Les lecteurs découvrent dans cette BD une histoire souvent absurde et incroyablement cynique, mêlant Pieds Nickelés (on devine que l’expression aurait pu être celle du titre si elle n’avait pas posé un problème de droits) et corruption politique, où la fourniture d’outils de surveillance de la population est vécue par ses acteurs comme un business ordinaire. Ou plutôt était.

Car l’histoire parfois comique tourne au tragique, comme l’a confirmé l’ouverture à Paris d’une enquête préliminaire pour complicité d’actes de torture en Libye, et le nécessaire changement de régulation qui ajoute quelques complications administratives à l’exportation des outils d’espionnage.bd2

Chose originale, l’auteur raconte les faits à travers l’enquête qu’il menait alors pour feu OWNI, ce qui a le double intérêt de présenter la sinistre histoire d’Amesys au lecteur, tout en racontant comment se fabrique une enquête journalistique de qualité à partir d’un tuyau qu’il faut vérifier et étayer, en profitant également du travail
des confrères. Le procédé permet aussi à l’auteur de dépasser la seule affaire Amesys pour parler de la loi Renseignement adoptée en France, y livrer son point de vue sur l’excès de « paranoïa ambiante » qui aurait remplacé l’excès d’indifférence, ou de s’attaquer durement à la rédaction du journal Le Monde, accusée de monter en épingle des scoops qui n’en sont pas, voire de trahir des faits pour les rendre plus spectaculaires qu’ils ne le sont.

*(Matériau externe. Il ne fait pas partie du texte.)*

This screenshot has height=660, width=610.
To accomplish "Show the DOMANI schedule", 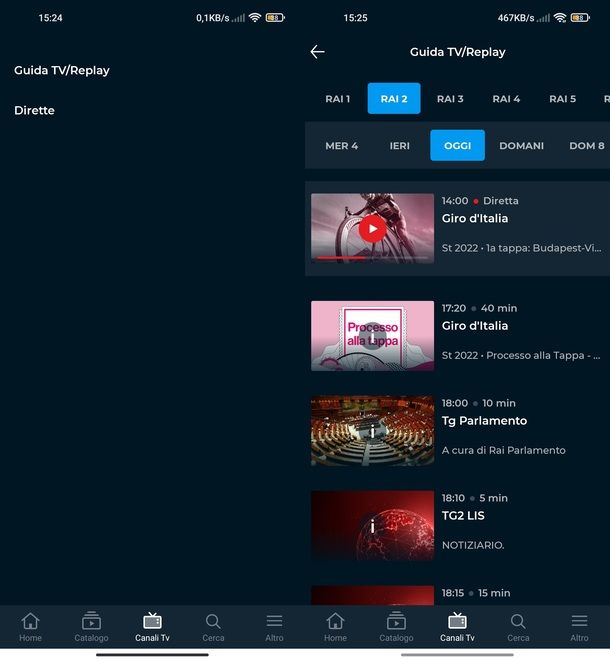I will pyautogui.click(x=521, y=146).
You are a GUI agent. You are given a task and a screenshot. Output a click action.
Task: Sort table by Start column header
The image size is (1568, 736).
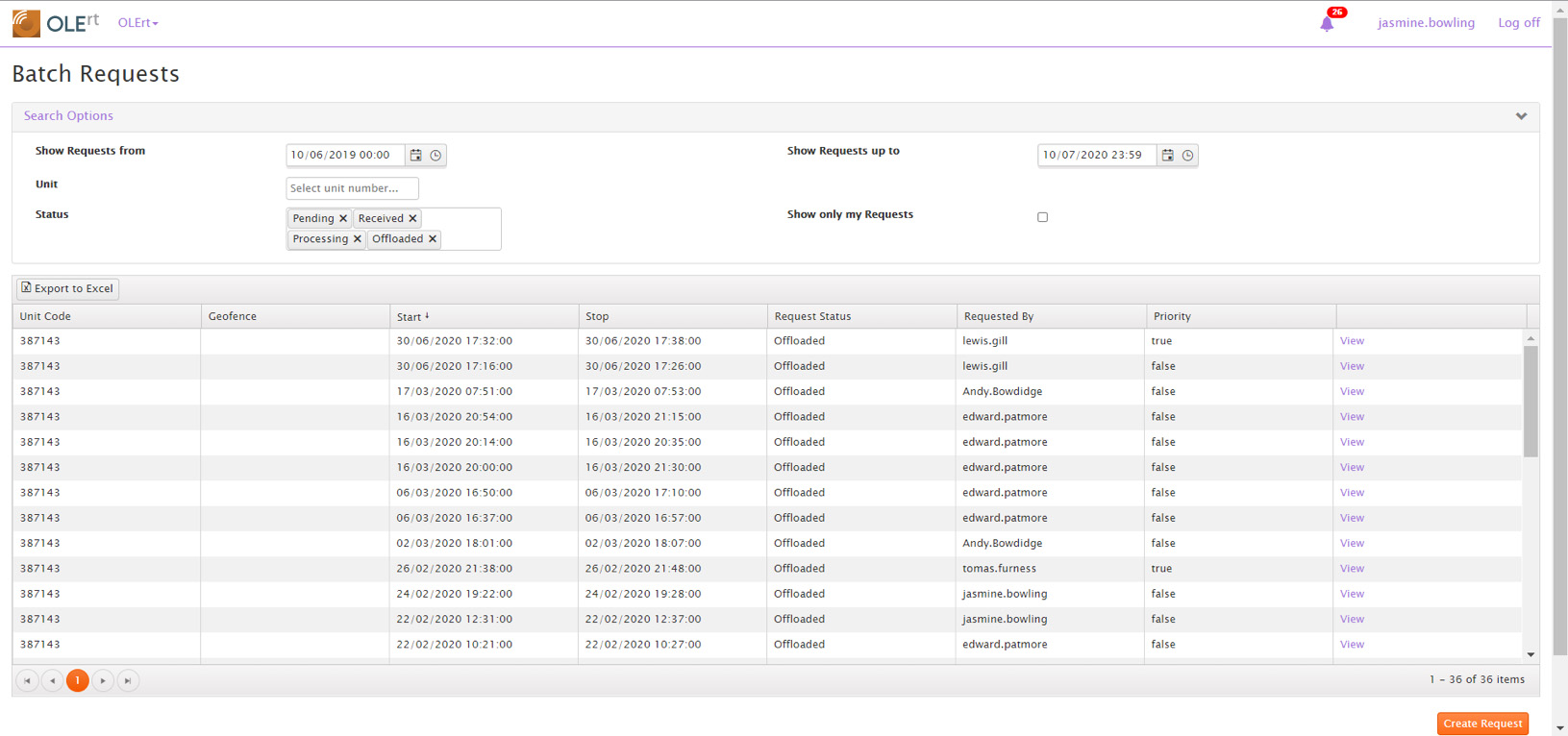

Le résultat d’ensemble est excellent, avec de très nombreuses informations distillées dans un « scénario » passionnant, même pour qui connaît déjà les grandes lignes de l’affaire. Le tout est même soutenu avec une documentation finale qui démontre à qui en doutait que tout ce qui est raconté est vrai.

Le seul reproche que l’on pourrait adresser est dû au procédé narratif utilisé, qui met peut-être trop en lumière le talent d’un Jean-Marc Manach qui en devient, dans la bande-dessinée, parfois vaniteux. On est même un brin gêné pour son confrère Olivier Tesquet, qui revêt pour l’occasion les habits de l’ignorant à qui Manach doit tout expliquer (puisqu’à travers Tesquet, c’est au lecteur que Manach s’adresse).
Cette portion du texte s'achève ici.